[Collected data]
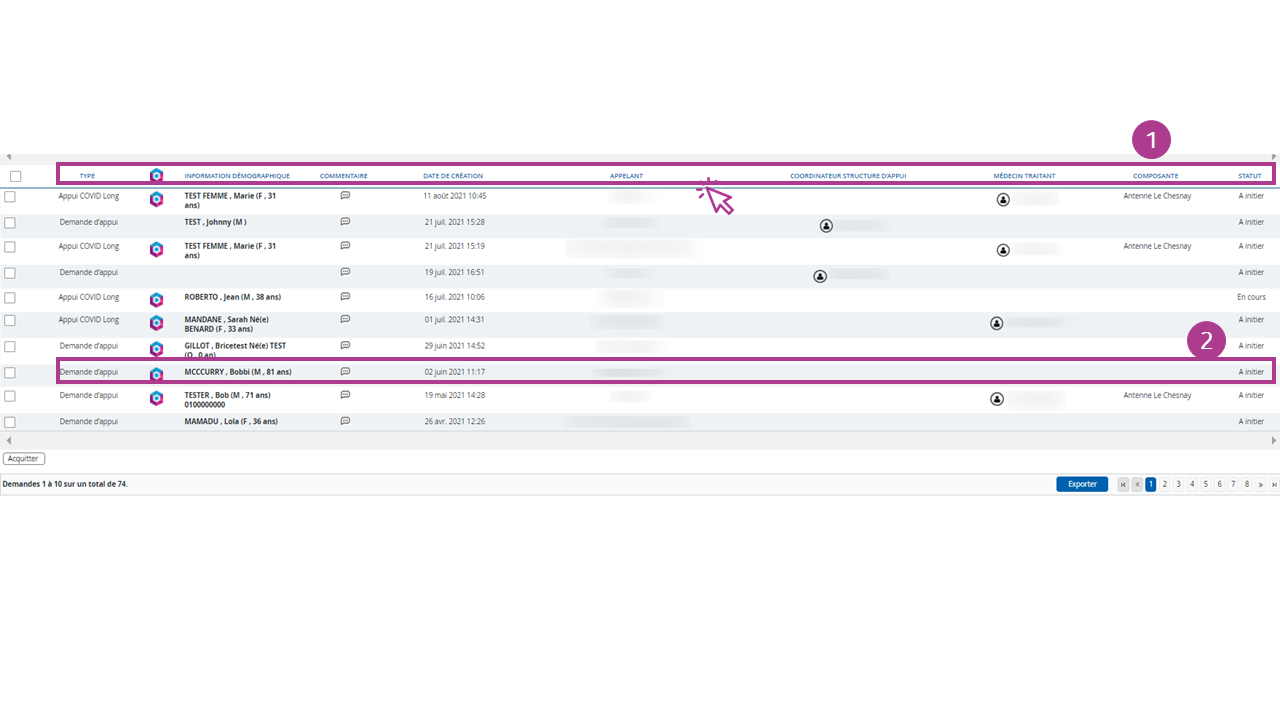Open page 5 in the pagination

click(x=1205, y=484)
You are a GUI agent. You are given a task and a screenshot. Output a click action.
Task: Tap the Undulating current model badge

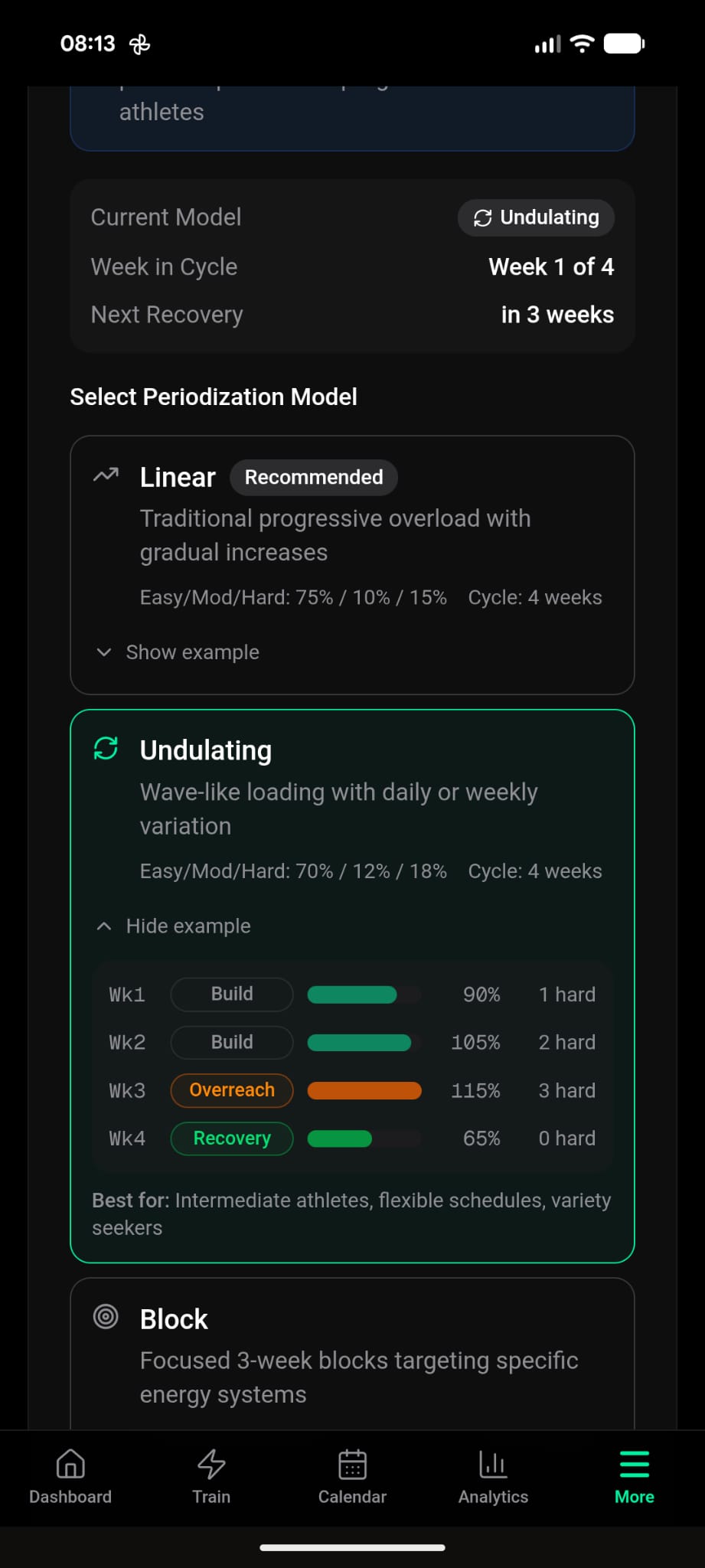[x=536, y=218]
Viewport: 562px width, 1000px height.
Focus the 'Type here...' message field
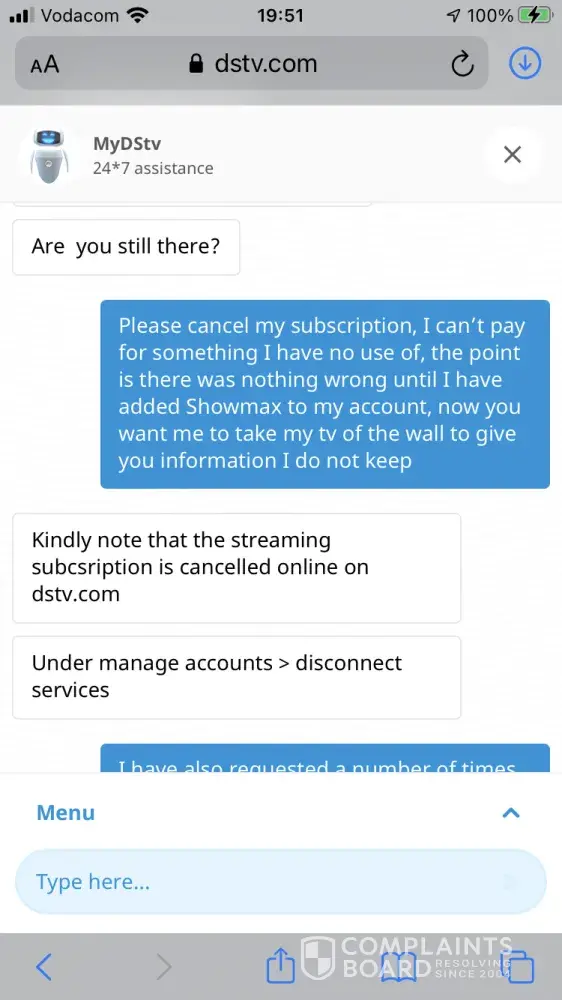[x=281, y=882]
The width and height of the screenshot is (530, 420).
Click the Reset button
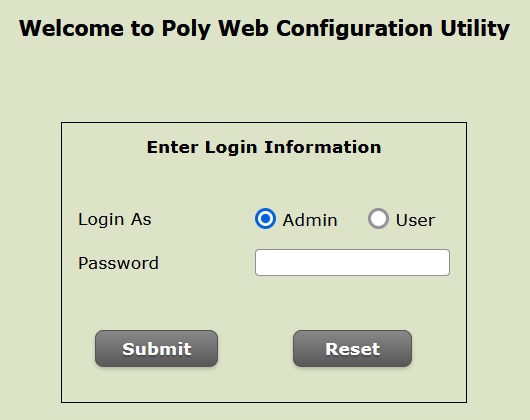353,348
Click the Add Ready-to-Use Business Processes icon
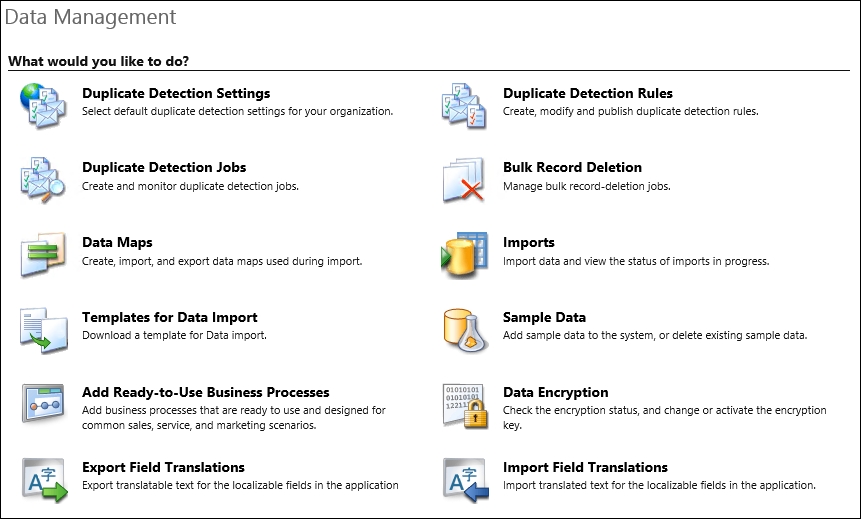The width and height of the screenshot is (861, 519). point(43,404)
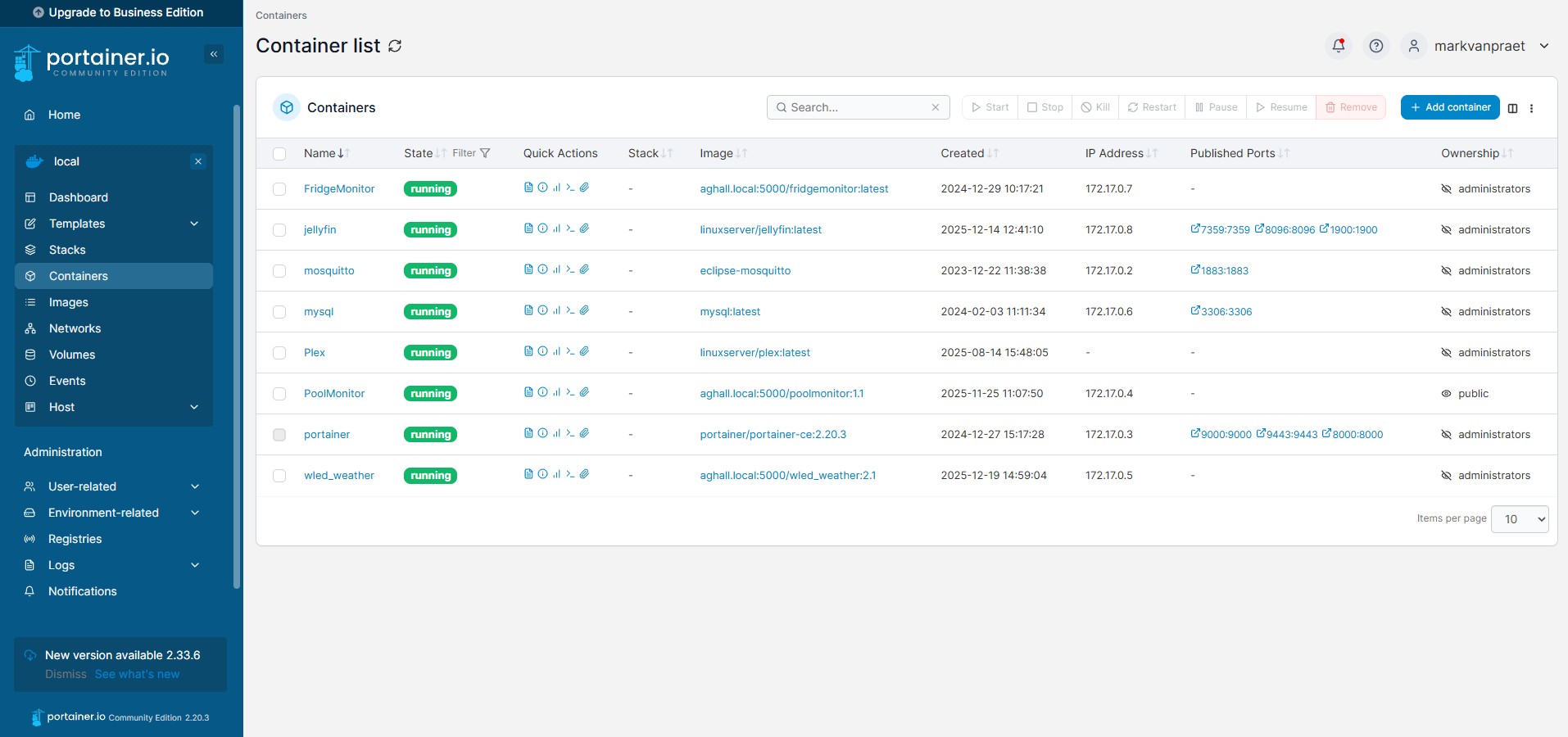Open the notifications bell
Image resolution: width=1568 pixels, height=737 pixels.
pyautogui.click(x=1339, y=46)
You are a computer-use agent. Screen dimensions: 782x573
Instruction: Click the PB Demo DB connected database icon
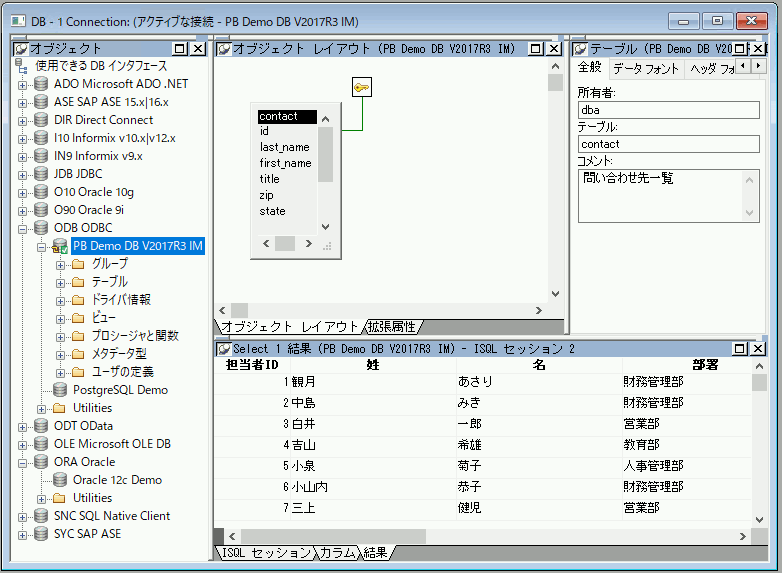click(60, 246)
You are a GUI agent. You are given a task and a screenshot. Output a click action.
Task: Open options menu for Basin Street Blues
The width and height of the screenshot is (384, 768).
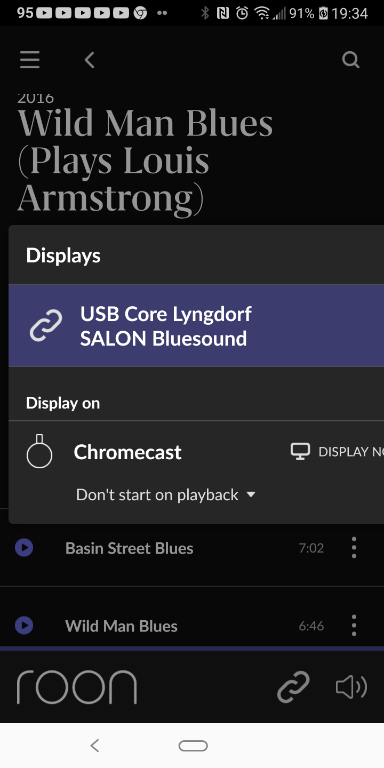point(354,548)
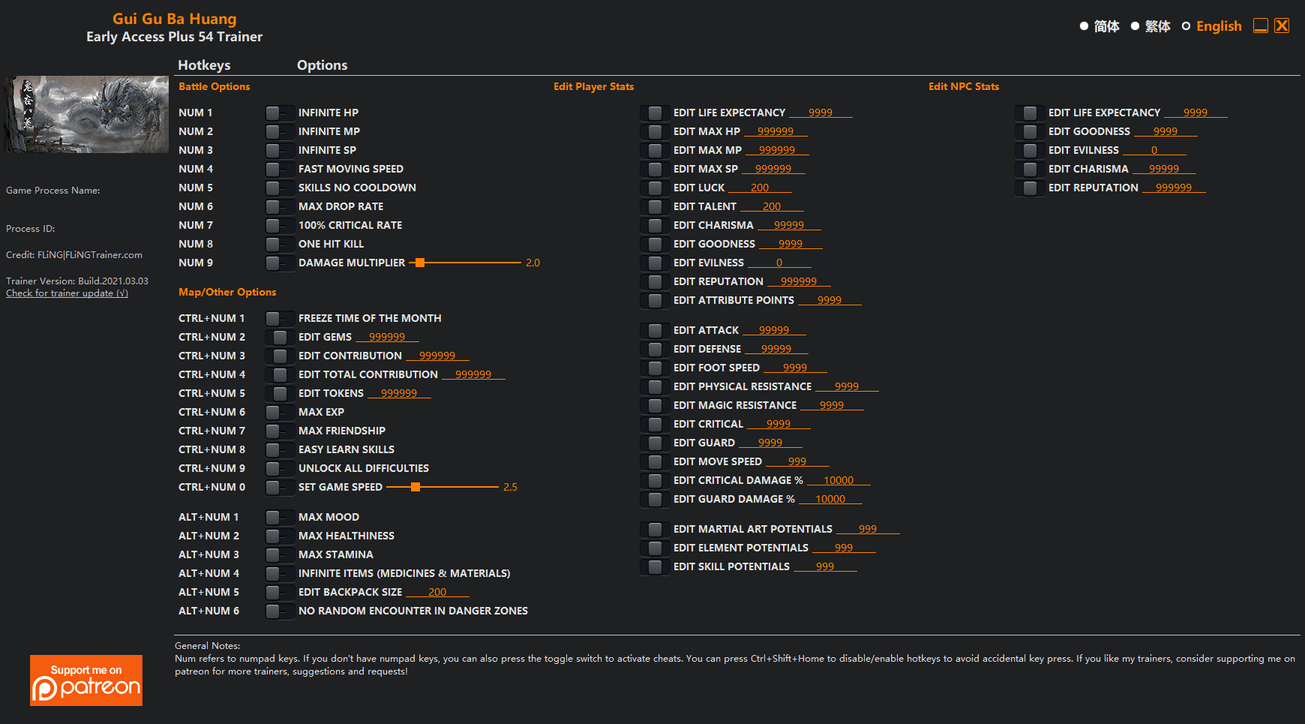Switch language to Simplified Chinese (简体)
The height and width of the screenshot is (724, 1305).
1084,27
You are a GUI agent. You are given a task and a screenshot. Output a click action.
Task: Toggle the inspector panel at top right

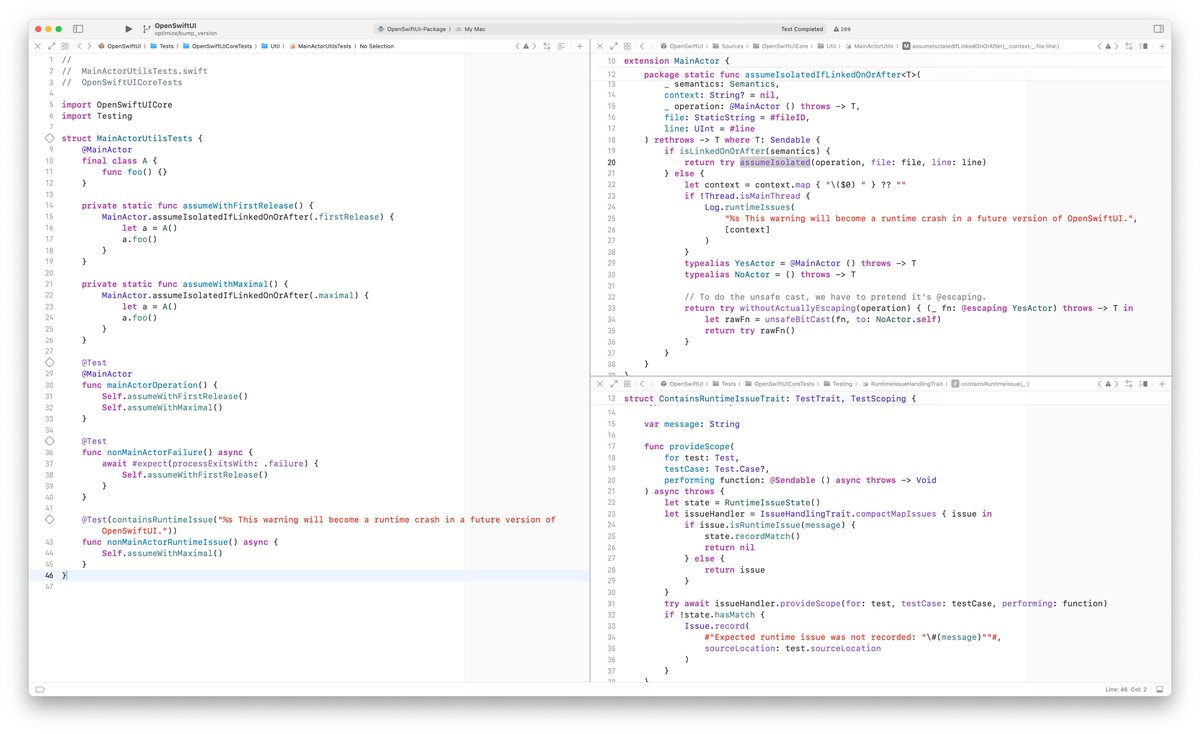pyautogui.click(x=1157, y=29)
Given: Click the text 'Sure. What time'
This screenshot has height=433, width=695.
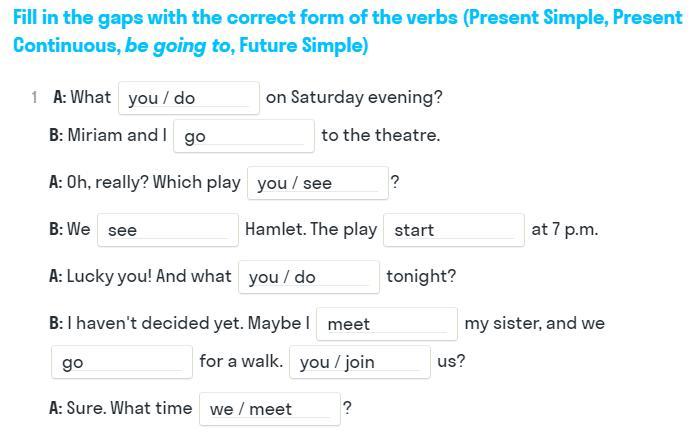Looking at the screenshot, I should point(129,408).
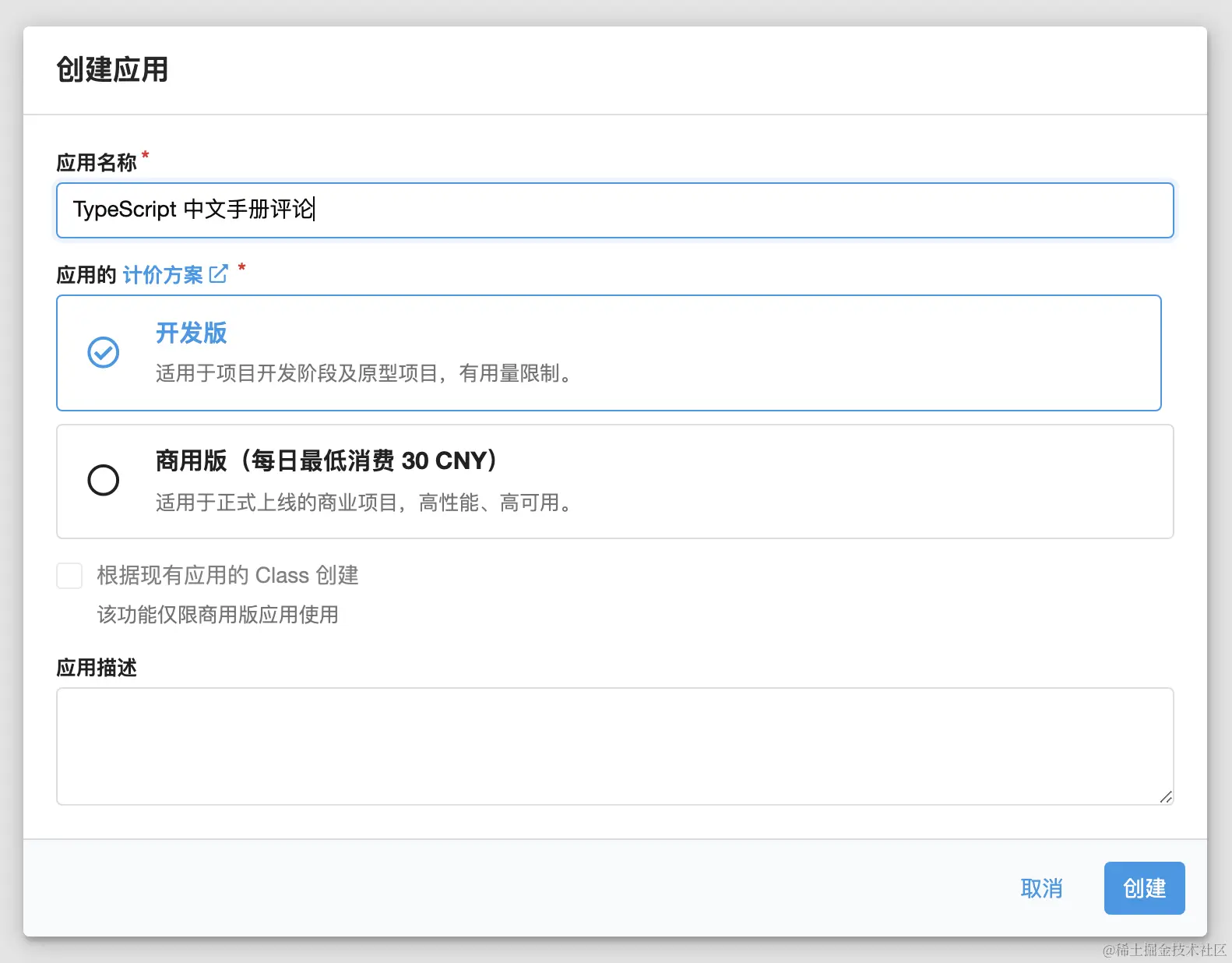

WHAT THE EXERCISE ASKS:
Your reply should hold nothing but the lines above, from the one containing "Task: Open options" to the one containing "Given: Click the text 'Sure. What time'", reproduced exactly minus the pictures.

SOLVED EXERCISE:
Task: Open options menu for Basin Street Blues
The width and height of the screenshot is (384, 768).
point(354,548)
Switch language to Simplified Chinese (简体)
The height and width of the screenshot is (724, 1305).
1084,27
You are a GUI agent. You are given a task and a screenshot. Output a click action.
Task: Toggle the inspector panel at top right

pyautogui.click(x=1157, y=29)
Given: Click the text 'Sure. What time'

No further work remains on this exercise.